By Chris Heide
The Pajama Game is a sizzling, dazzling, classic Broadway musical, recently revived at the 5th Avenue Theater. It’s an archetypal American musical, focusing on a humorous plot revolving around labor and wage dispute during the height of the golden-age of American manufacturing. Given the current political climate, The Pajama Game manages to be both nostalgic and eerily topical.
The cast, as always, is superb. Billie Wildrick plays Babe, the head of the factory’s grievance committee. The bulk of the plot revolves around her battles with Sid (Joshua Davis), the superintendent of the factory. Naturally, Babe and Sid fall in love through the course of the show, promulgating the popular ‘will-they-or-wont they’ trope that Hollywood seems to love so much.

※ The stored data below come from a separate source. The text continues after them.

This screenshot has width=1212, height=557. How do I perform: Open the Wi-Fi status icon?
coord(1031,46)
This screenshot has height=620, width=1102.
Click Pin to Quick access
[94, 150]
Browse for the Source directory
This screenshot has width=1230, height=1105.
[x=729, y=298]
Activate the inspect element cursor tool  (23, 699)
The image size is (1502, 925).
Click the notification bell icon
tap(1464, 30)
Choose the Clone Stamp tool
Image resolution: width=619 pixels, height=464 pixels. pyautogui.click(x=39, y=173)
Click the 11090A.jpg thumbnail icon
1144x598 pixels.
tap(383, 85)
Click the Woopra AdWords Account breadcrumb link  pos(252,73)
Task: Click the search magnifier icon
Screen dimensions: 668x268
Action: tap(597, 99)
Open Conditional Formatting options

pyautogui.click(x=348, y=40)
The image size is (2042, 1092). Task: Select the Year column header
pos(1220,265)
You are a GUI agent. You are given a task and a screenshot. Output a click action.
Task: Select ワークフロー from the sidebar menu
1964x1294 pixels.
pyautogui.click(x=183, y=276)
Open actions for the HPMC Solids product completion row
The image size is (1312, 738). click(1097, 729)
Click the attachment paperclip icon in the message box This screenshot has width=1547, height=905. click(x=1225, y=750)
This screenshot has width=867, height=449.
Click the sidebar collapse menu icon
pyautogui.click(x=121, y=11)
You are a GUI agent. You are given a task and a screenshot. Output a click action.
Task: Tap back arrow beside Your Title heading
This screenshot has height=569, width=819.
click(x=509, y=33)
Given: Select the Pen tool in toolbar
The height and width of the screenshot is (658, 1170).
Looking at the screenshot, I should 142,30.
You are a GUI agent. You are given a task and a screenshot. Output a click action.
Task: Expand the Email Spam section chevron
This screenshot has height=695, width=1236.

The show itself is a traditional Broadway musical; a classical juxtaposition of bombastic production numbers mixed with seemingly sleepy ballads. To be honest, while beautifully performed, many of the ballads are forgettable and seem to drag down the pace of the show.
Highlighted numbers from the show include “Hernando’s Hideaway” and “Steam Heat”. Both feature brilliant and nuanced choreography. “Steam Heat” in particular is filled with Bob Fosse inspired choreography, something that adds and extra layer of depth to the show.
The true genius of the show comes through the small comedic moments. Taryn Darr is dazzling, both in comedic timing and dancing prowess, as Mae, one of the factory workers. She simply steals the focus of any scene she is in. Greg McCormick Allen and Shaunyce Omar are both equally brilliant as Hines and Mable, respectively.
For such a definitive Broadway musical, The Pajama Game is extremely topical. Labor and wage disputes are timely political fodder, given our current administration. Current events help to provide this musical with a layer of complexity and subtext that might have been missing otherwise.
The Pajama Game is a must see, tour-de-force and yet another success story for the 5th Avenue Theatre. It's a scintillating cacophony of sound and sight.